Seems like the country that keeps on giving has just about run out of steam. China is experiencing a investor led run on its stock markets and suffered its first ‘Black Monday’ since 2007 a term usually refereed to when a stock market crashes after shares are sold quickly in a short space of time.
This happened on the back of news relating to China’s economy which is expected to slow after experiencing rapid growth in the last few decades. Stock markets are all about confidence, if investors feel their stock will devalue at a not too distant future date then they will sell the shares early in order to minimise any potential future losses.
Some investors are so attuned to the volatility of stock markets they actually buy and sell shares so quickly that it can trigger a stock market collapse. That hasn’t happened to China’s stock market just yet but this ‘run’ has led to billions being wiped off the value of the Shanghai Composite, China’s main stock exchange.
China’s stock market has been further fueled by investors borrowing money to buy shares. The Chinese government intervened by shoring up the markets but it seems the damn is close to bursting and car makers are looking on with worry. The worry is that people will have less money to spend if there is a sudden collapse.
That said car makers like Daimler still believe China will see growth in demand for their products and as such will keep on investing in China.Hubertus Troska, head of Daimler China, told reporters Monday in Beijing“I am still positive, subject to some stabilization of the stock market. I am still confident Daimler will sell significantly more than 300,000 units in China this year.”

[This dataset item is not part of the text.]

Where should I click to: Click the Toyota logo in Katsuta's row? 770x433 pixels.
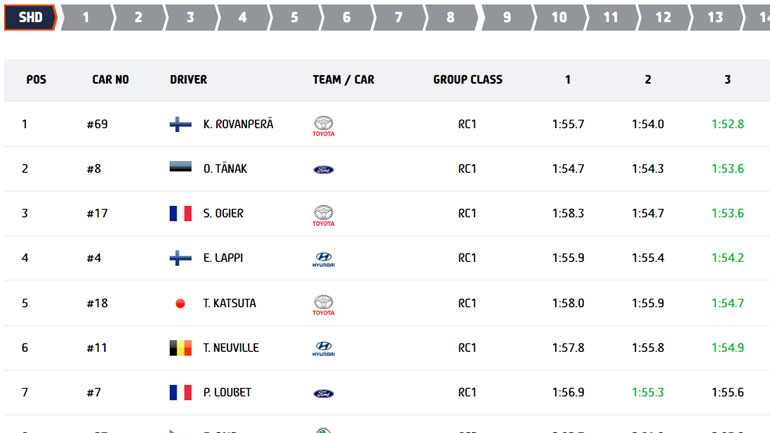[323, 304]
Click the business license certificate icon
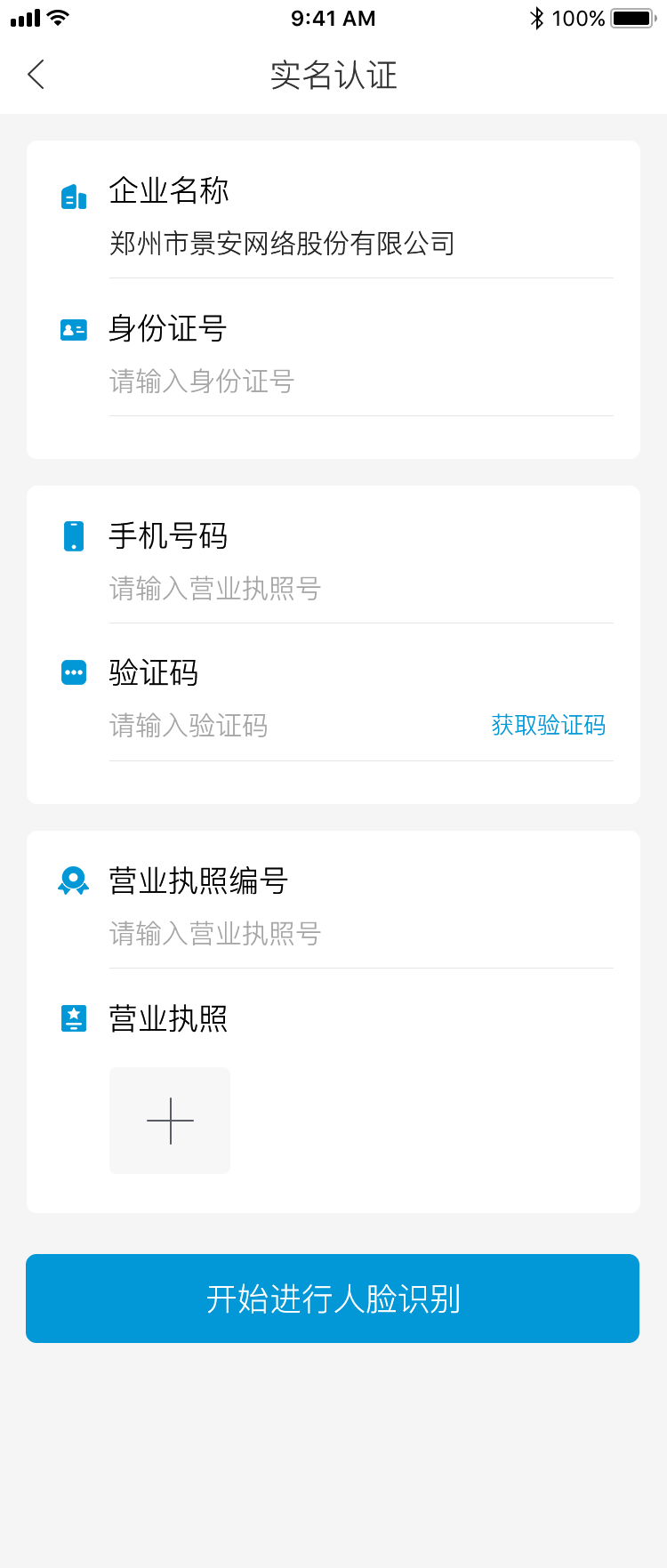The width and height of the screenshot is (667, 1568). pyautogui.click(x=74, y=1017)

Daimler is still on course to increase dealerships and broaden its compact car output, the company expects car ownership to increase despite the country’s stock market wobble. However dealerships are having to offer generous discounts to tempt new buyers into the showrooms, demand for new car registrations in China has dropped to a 17 month low.
Mercedes is weathering the storm and expects deliveries for the new long-wheel base C Class to grow which will keep it on track to exceed global annual sales. Mercedes are stretching ahead of rivals such as Audi and BMW who recently saw a decline in sales of 13 percent and 7 percent respectively.
The Chinese government has devalued its currency in a bid to combat the stock market slide but Mercedes says this will have little impact on its gross profits.